*** Opening of EXCERPTED PASSAGE ***

Before helm install, the following must be in place on the cluster side. If you’ve never set these up on an EKS cluster, budget half a day; each is well-documented upstream.

Cluster

  • EKS 1.30+ (matches what we run internally)
  • OIDC provider associated with the cluster (eksctl utils associate-iam-oidc-provider --cluster <name> --approve) — required for IRSA

Addons + controllers

ComponentPurposeInstall reference
KarpenterNode autoscalingkarpenter.sh/docs
AWS Load Balancer ControllerALB ingressaws-load-balancer-controller
EBS CSI Drivergp3 volumes for graph-engine / compactor / RabbitMQEKS addon: aws-ebs-csi-driver
Metrics ServerHPA metrics for API, workers, and optional CPU-backed workload HPAsmetrics-server
NVIDIA device pluginExposes GPU resources for vLLM and TEI embedding podsnvidia/k8s-device-plugin
External Secrets Operator (recommended)Sync from AWS Secrets Managerexternal-secrets.io
Karpenter needs a NodePool covering the instance families Nebula will run on. Our staging clusters use m6i, m7i, and c7i families; production also includes r7i for the graph-engine memory profile. The chart’s resource requests on the example values file fit comfortably in m7i.large and up.
  • RDS Postgres 16 in the same VPC as the cluster, with the cluster’s node security group allowed inbound on :5432. The Enterprise bundle includes infra/aws-rds-postgres if you want Terraform/OpenTofu to create the RDS instance and parameter group. If you bring your own RDS instance, make vector, pg_partman, and pg_cron available to the master user, set shared_preload_libraries=pg_cron, and set cron.database_name to the Nebula database name.
  • S3 bucket in the same region as the cluster. Versioning + SSE-S3 (or SSE-KMS) recommended.
See Managed AWS resources for the IAM policy + parameter-group settings.

*** Close of EXCERPTED PASSAGE ***
*** Opening of DATASET EXTRACT ***

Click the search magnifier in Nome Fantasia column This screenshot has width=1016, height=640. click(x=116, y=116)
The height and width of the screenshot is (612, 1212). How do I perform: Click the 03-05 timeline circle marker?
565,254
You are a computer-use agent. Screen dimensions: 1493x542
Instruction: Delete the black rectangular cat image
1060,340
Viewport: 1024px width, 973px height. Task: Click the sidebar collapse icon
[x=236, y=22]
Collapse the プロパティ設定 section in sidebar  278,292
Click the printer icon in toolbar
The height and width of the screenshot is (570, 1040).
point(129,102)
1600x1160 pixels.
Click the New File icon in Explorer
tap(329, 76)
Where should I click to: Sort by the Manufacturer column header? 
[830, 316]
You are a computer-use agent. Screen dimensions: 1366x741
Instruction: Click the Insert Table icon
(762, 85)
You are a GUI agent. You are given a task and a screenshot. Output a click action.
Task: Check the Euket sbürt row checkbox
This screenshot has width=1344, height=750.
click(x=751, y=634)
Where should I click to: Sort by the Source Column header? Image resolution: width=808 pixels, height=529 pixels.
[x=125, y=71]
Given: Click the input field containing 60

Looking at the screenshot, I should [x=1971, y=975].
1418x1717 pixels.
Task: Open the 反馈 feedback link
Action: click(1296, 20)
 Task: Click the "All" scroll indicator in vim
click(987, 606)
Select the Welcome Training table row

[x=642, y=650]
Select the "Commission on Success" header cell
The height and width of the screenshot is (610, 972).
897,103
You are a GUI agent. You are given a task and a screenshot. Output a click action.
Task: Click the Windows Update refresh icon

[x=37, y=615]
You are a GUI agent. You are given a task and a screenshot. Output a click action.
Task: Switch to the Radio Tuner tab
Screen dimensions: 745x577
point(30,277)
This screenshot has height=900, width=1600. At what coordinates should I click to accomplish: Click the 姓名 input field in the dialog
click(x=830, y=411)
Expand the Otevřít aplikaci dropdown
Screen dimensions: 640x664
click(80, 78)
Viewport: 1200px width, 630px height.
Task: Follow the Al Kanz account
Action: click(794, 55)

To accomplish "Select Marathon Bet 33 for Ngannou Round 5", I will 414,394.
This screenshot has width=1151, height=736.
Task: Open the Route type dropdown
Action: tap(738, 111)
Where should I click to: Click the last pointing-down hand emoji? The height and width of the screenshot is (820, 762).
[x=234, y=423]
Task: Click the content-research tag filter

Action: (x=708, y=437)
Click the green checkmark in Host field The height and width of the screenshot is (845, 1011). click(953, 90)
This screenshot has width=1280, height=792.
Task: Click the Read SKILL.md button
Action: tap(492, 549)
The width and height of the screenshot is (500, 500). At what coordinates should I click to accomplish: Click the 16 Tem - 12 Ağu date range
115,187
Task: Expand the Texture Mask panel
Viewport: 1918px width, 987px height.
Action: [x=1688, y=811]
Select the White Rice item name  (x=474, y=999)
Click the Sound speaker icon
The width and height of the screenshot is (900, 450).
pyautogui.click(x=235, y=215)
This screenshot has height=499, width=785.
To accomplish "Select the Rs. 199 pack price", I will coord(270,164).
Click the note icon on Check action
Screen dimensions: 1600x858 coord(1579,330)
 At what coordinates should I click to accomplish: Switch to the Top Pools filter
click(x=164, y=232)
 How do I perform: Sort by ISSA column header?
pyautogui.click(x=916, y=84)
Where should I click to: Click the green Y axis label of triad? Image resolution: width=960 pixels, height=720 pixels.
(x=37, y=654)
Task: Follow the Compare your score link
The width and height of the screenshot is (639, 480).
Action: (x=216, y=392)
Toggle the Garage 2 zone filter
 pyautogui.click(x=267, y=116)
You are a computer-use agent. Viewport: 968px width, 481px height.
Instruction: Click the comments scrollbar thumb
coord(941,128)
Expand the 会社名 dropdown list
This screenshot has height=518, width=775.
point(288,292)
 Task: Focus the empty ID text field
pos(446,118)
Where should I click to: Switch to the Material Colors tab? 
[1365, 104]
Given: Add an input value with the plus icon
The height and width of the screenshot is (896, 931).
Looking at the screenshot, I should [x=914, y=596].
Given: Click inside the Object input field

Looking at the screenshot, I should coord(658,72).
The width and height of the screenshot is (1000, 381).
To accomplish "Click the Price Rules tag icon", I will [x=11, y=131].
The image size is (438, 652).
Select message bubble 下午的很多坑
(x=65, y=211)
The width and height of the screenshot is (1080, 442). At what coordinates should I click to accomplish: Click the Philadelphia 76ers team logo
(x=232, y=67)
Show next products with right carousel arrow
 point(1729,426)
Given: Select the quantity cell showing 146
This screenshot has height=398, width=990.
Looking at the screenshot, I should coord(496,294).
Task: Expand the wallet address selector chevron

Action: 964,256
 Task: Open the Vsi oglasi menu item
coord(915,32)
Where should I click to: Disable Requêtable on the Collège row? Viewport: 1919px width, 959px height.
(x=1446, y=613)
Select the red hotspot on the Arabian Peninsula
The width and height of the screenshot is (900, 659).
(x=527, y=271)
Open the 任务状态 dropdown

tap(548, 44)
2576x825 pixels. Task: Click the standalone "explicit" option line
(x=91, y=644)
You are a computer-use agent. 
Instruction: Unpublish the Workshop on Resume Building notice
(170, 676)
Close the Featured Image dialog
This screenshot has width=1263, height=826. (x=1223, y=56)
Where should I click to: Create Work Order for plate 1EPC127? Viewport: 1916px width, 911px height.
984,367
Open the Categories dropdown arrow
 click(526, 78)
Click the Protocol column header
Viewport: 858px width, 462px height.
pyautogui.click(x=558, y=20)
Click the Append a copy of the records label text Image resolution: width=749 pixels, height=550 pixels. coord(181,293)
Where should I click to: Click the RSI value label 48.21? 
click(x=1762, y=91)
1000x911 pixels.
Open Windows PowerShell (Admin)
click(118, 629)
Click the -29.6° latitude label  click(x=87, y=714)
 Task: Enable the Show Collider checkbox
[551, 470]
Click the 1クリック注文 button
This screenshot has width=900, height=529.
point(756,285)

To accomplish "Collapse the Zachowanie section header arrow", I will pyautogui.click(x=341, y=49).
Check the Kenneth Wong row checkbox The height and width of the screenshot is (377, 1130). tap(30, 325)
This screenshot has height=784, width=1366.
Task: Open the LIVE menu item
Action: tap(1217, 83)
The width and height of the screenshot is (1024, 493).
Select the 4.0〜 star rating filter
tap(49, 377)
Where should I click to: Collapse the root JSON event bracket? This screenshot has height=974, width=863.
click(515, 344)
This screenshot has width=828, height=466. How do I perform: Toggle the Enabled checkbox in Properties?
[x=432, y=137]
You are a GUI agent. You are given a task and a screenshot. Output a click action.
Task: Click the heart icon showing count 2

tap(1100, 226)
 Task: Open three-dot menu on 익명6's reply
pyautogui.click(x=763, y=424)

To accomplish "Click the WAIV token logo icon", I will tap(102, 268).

*** Close of DATASET EXTRACT ***

• [BRIEF]:
Reproduce the stretch of the EKS prerequisites text from "ComponentPurposeInstall reference" through "m7i.large and up.".

• [WRITTEN SOLUTION]:
ComponentPurposeInstall reference
KarpenterNode autoscalingkarpenter.sh/docs
AWS Load Balancer ControllerALB ingressaws-load-balancer-controller
EBS CSI Drivergp3 volumes for graph-engine / compactor / RabbitMQEKS addon: aws-ebs-csi-driver
Metrics ServerHPA metrics for API, workers, and optional CPU-backed workload HPAsmetrics-server
NVIDIA device pluginExposes GPU resources for vLLM and TEI embedding podsnvidia/k8s-device-plugin
External Secrets Operator (recommended)Sync from AWS Secrets Managerexternal-secrets.io
Karpenter needs a NodePool covering the instance families Nebula will run on. Our staging clusters use m6i, m7i, and c7i families; production also includes r7i for the graph-engine memory profile. The chart’s resource requests on the example values file fit comfortably in m7i.large and up.